The next step: Choose your size. That's easy. Since the leftovers are so good, you can always go large. Then, decide whether to buy one of the "specialty pizzas" or to build your own. Advice: build your own. The specialty pizzas are for people with the taste and discrimination of dumpster-diving raccoons. Most of them have so many flavors on them that you can't really enjoy the taste of the ingredients; it ends up tasting like the smell of a defrosting refrigerator. All you really need are one, two, or three toppings. Choose wisely, knowing that some day, God willing, you will have a chance to order pizza again and can then try another combination.

I like some unusual combinations. Ham (or Canadian bacon) and pineapple are all right. Now and then I jones for Buffalo chicken pizza. I have also ordered all-cheese or all-vegetable pies. I can take any kind of meat commonly served on pizza, including ground beef, ground pork, and spicy Italian sausage - which, in my opinion, is the perfect topping to try when you want to find out whether a pizza place is any good. But since I know Papa John's is good, I usually start with pepperoni and add one or two of the following, more or less at random: onions, mushrooms, black olives, extra sauce, extra cheese. All of these "extras" share the property of enhancing the quality of any pizza they are on - but only one or two of them at a time; otherwise you might as well dump the trash can behind a supermarket produce counter onto your pizza, for all the enjoyment you will get out of the flavors.

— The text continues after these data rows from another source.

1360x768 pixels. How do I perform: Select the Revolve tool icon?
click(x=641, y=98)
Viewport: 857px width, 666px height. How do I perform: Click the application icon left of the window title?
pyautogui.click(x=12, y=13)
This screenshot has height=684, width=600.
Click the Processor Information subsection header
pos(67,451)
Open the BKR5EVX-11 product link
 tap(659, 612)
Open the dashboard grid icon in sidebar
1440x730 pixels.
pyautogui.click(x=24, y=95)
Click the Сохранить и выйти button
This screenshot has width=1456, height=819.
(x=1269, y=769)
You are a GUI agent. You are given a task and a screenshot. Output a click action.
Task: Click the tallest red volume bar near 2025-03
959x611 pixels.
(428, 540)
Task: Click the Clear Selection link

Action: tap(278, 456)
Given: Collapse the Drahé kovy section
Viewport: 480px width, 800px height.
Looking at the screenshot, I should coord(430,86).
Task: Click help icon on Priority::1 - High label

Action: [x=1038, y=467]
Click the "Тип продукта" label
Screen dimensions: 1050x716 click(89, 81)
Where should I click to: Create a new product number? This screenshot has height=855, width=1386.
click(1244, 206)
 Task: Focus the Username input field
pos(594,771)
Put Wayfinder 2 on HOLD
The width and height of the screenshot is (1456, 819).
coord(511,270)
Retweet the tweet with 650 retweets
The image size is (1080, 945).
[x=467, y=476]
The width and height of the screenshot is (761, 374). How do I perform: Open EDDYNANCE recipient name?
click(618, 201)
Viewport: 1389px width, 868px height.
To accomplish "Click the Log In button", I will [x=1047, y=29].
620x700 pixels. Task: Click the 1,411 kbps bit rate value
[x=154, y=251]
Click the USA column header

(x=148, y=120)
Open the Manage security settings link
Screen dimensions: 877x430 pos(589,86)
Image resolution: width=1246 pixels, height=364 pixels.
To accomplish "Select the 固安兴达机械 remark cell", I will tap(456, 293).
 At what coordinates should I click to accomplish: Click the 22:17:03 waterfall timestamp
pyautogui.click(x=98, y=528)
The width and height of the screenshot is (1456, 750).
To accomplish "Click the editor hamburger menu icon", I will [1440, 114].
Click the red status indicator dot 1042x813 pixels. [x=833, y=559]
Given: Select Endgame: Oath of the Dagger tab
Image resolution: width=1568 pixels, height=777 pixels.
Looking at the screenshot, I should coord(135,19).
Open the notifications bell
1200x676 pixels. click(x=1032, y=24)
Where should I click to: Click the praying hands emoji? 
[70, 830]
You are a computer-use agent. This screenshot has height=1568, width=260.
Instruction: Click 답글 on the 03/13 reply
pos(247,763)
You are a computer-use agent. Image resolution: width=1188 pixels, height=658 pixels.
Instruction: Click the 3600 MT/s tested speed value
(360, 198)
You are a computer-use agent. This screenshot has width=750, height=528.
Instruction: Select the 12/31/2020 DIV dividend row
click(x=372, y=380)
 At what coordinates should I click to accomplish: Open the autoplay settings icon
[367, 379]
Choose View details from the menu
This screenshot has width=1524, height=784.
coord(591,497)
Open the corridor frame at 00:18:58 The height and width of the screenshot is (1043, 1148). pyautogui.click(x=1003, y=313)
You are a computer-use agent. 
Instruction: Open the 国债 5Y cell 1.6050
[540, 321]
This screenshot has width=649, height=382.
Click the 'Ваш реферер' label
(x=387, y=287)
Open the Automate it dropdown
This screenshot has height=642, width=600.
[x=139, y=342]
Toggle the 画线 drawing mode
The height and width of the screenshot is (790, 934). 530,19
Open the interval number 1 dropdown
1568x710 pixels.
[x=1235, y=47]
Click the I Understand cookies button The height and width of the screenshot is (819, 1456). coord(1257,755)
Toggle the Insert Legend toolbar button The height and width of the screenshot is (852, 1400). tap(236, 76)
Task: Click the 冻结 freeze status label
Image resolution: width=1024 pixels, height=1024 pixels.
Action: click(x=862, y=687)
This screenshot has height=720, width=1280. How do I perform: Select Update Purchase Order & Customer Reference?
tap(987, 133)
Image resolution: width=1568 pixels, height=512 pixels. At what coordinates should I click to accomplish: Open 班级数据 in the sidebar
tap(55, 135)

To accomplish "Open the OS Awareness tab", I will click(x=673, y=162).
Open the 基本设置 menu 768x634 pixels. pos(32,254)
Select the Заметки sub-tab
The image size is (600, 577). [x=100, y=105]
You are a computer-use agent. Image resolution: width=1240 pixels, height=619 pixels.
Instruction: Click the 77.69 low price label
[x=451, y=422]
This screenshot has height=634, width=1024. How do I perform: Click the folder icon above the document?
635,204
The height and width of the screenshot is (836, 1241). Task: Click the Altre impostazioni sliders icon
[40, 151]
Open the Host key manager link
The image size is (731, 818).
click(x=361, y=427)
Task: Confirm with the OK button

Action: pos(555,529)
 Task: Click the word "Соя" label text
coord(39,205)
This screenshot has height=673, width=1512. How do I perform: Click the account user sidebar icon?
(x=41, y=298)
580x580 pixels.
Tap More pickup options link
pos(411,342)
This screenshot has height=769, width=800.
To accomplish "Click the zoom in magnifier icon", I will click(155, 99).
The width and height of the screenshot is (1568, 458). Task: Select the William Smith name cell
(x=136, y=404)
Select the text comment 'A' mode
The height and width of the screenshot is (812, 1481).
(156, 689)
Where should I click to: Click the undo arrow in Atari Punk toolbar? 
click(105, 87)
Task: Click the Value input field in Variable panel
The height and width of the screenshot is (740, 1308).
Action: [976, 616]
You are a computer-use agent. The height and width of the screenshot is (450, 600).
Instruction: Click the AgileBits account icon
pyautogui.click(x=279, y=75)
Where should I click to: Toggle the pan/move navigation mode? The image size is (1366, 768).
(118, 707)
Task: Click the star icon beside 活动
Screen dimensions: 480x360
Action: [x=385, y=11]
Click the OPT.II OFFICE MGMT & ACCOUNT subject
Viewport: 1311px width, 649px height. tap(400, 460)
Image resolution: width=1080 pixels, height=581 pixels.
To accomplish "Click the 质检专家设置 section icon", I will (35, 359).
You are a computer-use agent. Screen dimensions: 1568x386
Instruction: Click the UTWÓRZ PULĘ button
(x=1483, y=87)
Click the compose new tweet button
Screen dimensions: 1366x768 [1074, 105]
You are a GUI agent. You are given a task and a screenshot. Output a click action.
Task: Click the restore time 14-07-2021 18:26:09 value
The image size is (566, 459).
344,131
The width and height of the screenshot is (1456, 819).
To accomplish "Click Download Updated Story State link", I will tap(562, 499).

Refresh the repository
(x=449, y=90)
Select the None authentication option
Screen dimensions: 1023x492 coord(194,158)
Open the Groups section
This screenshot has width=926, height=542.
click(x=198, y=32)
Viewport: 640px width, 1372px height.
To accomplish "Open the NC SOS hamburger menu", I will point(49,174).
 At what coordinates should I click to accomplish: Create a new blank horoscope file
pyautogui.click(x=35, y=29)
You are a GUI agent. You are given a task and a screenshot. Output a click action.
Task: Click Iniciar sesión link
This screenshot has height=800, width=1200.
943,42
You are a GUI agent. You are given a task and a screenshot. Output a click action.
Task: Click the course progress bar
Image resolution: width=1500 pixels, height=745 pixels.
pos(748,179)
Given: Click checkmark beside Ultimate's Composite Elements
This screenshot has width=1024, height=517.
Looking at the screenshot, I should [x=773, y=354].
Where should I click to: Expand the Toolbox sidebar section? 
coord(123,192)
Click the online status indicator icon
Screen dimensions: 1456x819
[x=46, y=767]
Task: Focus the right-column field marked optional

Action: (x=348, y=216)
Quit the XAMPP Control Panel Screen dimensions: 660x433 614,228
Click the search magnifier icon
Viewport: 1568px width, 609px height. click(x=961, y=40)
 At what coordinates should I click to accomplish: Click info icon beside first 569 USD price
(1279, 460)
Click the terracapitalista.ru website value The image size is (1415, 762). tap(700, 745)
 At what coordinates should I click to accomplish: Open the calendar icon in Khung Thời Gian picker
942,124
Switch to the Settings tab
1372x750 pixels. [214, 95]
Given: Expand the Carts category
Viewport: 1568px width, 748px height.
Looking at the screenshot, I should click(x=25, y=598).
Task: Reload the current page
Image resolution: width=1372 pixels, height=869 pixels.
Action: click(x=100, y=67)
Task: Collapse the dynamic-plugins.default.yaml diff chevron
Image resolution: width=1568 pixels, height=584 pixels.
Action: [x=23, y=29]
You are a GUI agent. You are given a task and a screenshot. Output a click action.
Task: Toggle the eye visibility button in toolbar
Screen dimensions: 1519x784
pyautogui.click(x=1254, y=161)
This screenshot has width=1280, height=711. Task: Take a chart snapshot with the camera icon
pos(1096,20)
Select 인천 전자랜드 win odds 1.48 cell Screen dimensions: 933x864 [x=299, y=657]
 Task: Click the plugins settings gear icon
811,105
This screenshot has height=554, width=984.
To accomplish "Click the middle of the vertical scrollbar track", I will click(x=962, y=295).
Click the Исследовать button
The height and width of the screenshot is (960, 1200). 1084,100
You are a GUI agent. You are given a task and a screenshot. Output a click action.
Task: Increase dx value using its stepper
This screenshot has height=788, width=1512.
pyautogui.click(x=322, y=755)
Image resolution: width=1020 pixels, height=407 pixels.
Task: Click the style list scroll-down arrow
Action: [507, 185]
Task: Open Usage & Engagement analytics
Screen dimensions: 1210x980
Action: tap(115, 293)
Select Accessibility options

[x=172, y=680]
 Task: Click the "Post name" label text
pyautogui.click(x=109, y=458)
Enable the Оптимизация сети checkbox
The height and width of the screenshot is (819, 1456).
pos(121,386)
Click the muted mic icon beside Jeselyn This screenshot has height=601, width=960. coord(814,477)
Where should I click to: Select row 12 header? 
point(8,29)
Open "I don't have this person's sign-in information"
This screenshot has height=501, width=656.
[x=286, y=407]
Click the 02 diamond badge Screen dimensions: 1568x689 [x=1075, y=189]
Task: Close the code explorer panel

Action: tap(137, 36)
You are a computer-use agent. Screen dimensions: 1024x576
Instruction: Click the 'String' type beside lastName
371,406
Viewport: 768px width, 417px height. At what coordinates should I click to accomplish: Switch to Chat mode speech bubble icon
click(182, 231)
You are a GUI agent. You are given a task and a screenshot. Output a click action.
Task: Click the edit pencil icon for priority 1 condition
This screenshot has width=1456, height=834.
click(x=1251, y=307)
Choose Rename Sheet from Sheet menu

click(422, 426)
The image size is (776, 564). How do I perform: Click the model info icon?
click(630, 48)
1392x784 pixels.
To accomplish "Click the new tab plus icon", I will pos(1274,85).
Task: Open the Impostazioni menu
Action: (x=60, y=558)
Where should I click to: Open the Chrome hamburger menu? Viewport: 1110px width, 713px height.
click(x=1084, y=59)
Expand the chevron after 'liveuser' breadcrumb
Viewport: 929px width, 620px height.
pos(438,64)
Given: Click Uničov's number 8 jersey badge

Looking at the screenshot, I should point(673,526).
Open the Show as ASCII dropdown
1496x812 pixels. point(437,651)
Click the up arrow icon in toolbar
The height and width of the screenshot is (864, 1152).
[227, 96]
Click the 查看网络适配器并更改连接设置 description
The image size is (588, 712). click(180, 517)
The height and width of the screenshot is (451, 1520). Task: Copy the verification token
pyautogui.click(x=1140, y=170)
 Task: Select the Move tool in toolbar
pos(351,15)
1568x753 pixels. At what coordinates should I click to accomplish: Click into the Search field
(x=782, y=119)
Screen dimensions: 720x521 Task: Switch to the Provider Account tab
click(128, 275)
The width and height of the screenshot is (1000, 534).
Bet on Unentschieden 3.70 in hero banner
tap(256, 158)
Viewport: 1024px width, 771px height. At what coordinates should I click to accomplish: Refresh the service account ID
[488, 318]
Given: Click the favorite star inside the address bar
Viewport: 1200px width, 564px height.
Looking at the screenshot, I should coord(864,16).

Papa John's serves their delivery pizzas with a peel-open cup of garlic butter and a pepperoncini pepper. My advice: throw the pepper away immediately, so it doesn't stink up your refrigerator. Wash your hands after touching it. If you really must, rub it around the edge of the crust before you toss it. And keep the sealed cup of butter dip to use with the leftovers. Once the crusts become a skosh stiffer with age (rigor mortis, don't you know), you'll be glad of something to dip them in.

Finally, no pizza party is complete without side-dishes, pop, and dessert. Restaurants like Papa John's would be glad to sell them to you at a premium. My advice: plan ahead and buy that other junk, dirt cheap, at your local supermarket. Or skip it altogether. Pizza goes well with milk, too, you know.